Con La Zaranda no hay gravedad impostada. Los temas son profundos porque son humanos, pero tanto el texto de Eusebio Calonge como el trabajo de la compañía se encarga de aportar esa medida justa. La emoción por delante de la teoría, de lo programático. En ocasiones, La batalla de los ausentes habla de la época, pero también de la situación y el proceso creativo de la compañía. De un final que se acerca, que se intuye, pero también de cómo se ha integrado la madurez de todos ellos en una trayectoria que abarca cuatro décadas. Lo que sucede es que La Zaranda no deja de buscar, de probar y de seguir pensando maneras de poner en escena esa cultura que nunca deja de agitarse porque, en fin, sigue viva. Aquí esa primera parte en la que retratan a los hundidos da lugar a una segunda que es una parodia de los peligros del poder. ¿Es una sátira política? Me inclino a pensar que es otra cosa, porque lo que siempre les ha interesado es acompañar a los personajes, mostrar sus entretelas, bajar la vista a las pequeñas miserias y, asimismo, escuchar sus confesiones.

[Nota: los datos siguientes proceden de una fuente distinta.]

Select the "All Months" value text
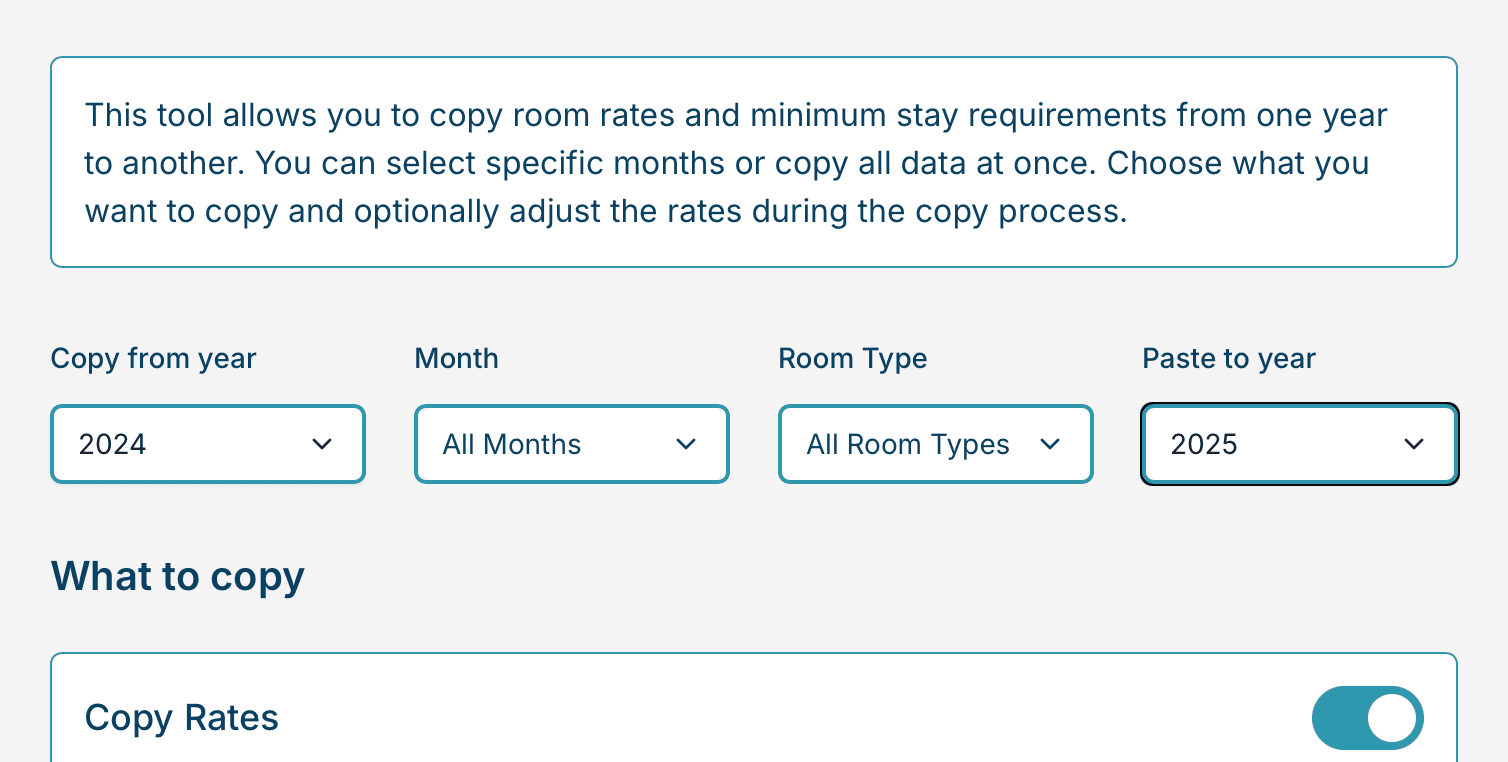1508x762 pixels. point(512,444)
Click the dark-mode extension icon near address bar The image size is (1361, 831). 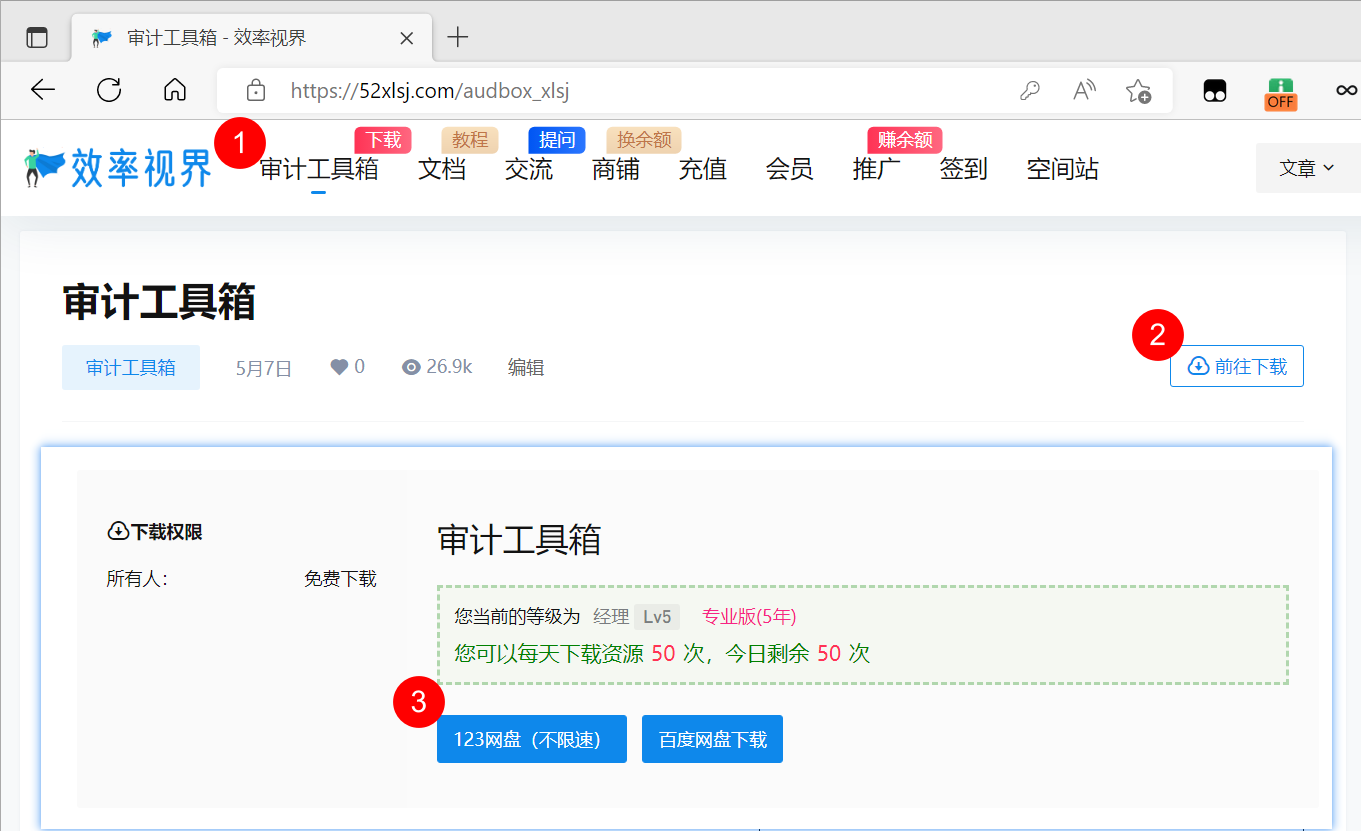pos(1214,90)

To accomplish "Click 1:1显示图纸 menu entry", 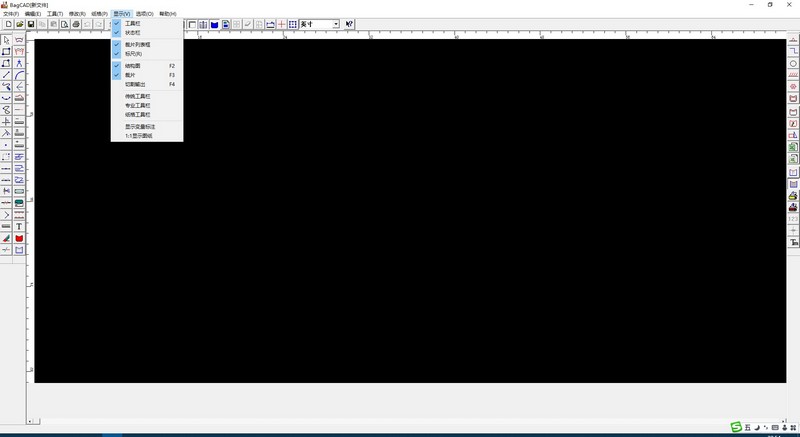I will click(139, 136).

Esto último me recuerda que al hablar de La Zaranda siempre pienso en una especie de liturgia. En un tipo de teatro, de Kantor a Grotowsky, que empieza y acaba con ellos. Que, por muchos parecidos que le saquemos, es único. Como cada obra. Y eso, creo, se nota a medida que avanza, a medida que coge cuerpo, La batalla de los ausentes. Cuando aparcan el esperpento y lo bufo para mostrarnos la elaboración de su proceso creativo. Cuando ese podio que hemos visto al principio se convierte, por turnos, en trinchera y en un improvisado cadalso y, más tarde, en una puerta abierta hacia el fin de la noche. Cuando todo lo que parecía destartalado se transforma en una serie de imágenes, de raigambre pictórica, casi cuadros vivientes. Cuando observamos, porque La Zaranda nunca lo oculta, cómo se va construyendo el drama ante nuestros ojos. Una luz que se concentra sobre sus cuerpos, una música que resuena en los actores, unos gestos que han terminado de construir la escena. Como si todo eso discurriese en paralelo a la obra. Como si la obra, en verdad, fuese la compañía que La Zaranda necesita para transformar el escenario. Para recordarnos en qué consiste el teatro.

Puede que La batalla de los ausentes sea un feliz regreso -tras el paréntesis de El desguace de las musas, que era como un aparte o una versión febril de su universo creativo- a lo que esbozaban en Ahora todo es noche. De hecho, tengo la sensación de que a La Zaranda le beneficia salir con su trío de actores, sin más adiciones; con el escenario desnudo; con ese deje familiar que poco a poco le va dando la vuelta a todo. Las historias de la compañía siempre parecen ir de una nada a otra, de los vencidos a los ausentes. Y, sin embargo, cuánta humanidad destilan sus criaturas, qué manera de poner los sentimientos y de construir con ellos, desde ellos, la escena. Seguramente, leeremos muchas reivindicaciones y gestos políticos, muchos comentarios a propósito de una cultura que languidece y los peligros del ascenso de un fascismo de andar por casa que, en el fondo, es el de siempre. Olvidémoslos por un momento. Pensemos, en cambio, en ese arrebato fulgurante, cuando La Zaranda convierte el juego del teatro en un elaboradísimo cuadro viviente, en liturgia y en luz, en humanidad y también en esa forma de desgranar el acervo histórico de cuarenta años de carrera. Cuando, simplemente, La Zaranda se planta ante el patio de butacas y habita la escena. La celebración permanente de la existencia. Nada más.